### DOCUMENT TEXT:
Role for apoptosis-inducing factor in the physiological death of cerebellar neurons

Apoptosis-inducing factor (AIF) is implicated in caspase-independent apoptotic-like death. AIF released from mitochondria translocates to the nucleus, where it mediates some apoptotic events such as chromatin condensation and DNA degradation. Here, the role of AIF in the neuronal death was studied under physiological conditions. When we analyzed the cellular localization of AIF during cerebellar development, we found a significant increase in the number of neurons with nuclear AIF localization in an age-dependent manner. On the other hand, cerebellar granule neurons (CGN) chronically cultured in low concentration of potassium (5 mM; K5) die with apoptotic-like characteristics after five days. In the present study we found that K5 induces a caspase-dependent apoptotic-like death of CGN as well as a late nuclear translocation of AIF. When CGN death induced by K5 was carried out in the presence of a general inhibitor of caspases, there was a slight decrement of cell death, but neurons eventually died by showing apoptotic-like features such as phosphatidylserine translocation and nuclear condensation. Besides, there was a significant increment of nuclear AIF translocation. These findings support the idea that AIF could be involved in apoptotic-like death of CGN and that it could be an alternative mechanism of neuronal death during cerebellar development.

### EXERCISE DIRECTIONS:
For each statement, say yes or no to whether it agrees with the abstract on apoptosis-inducing factor, and quote the abstract's deciding words. 1. Cerebellar granule neurons kept in 5 mM potassium die after five days. 2. A general caspase inhibitor kept cerebellar granule neurons in K5 from dying. 3. During cerebellar development, fewer neurons show nuclear AIF as age increases.

[Data taken from a collection]
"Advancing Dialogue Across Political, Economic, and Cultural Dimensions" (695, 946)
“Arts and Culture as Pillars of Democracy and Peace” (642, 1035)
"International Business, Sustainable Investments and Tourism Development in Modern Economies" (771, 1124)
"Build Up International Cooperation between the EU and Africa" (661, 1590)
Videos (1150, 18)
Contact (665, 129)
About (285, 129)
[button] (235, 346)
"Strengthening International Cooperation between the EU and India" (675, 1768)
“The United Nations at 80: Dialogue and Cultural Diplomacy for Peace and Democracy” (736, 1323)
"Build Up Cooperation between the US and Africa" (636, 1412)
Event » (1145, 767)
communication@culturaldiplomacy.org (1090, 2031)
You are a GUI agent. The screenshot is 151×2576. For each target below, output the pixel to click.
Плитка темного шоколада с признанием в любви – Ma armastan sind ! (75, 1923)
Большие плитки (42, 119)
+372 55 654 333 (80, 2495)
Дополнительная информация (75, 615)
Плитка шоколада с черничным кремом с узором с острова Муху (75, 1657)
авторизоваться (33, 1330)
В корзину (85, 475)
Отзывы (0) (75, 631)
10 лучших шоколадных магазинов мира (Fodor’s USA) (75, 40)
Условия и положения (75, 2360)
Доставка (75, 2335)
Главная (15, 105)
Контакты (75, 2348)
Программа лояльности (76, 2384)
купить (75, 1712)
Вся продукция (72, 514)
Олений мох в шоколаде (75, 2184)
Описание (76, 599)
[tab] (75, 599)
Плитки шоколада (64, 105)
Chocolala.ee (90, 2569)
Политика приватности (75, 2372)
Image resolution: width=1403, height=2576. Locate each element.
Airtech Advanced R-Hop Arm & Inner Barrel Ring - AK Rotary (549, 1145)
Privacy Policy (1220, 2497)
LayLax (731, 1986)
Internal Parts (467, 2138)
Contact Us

### OUTPUT FOR THIS TASK:
1. Yes: "die with apoptotic-like characteristics after five days"
2. No: "there was a slight decrement of cell death, but neurons eventually died by showing apoptotic-like features"
3. No: "we found a significant increase in the number of neurons with nuclear AIF localization in an age-dependent manner"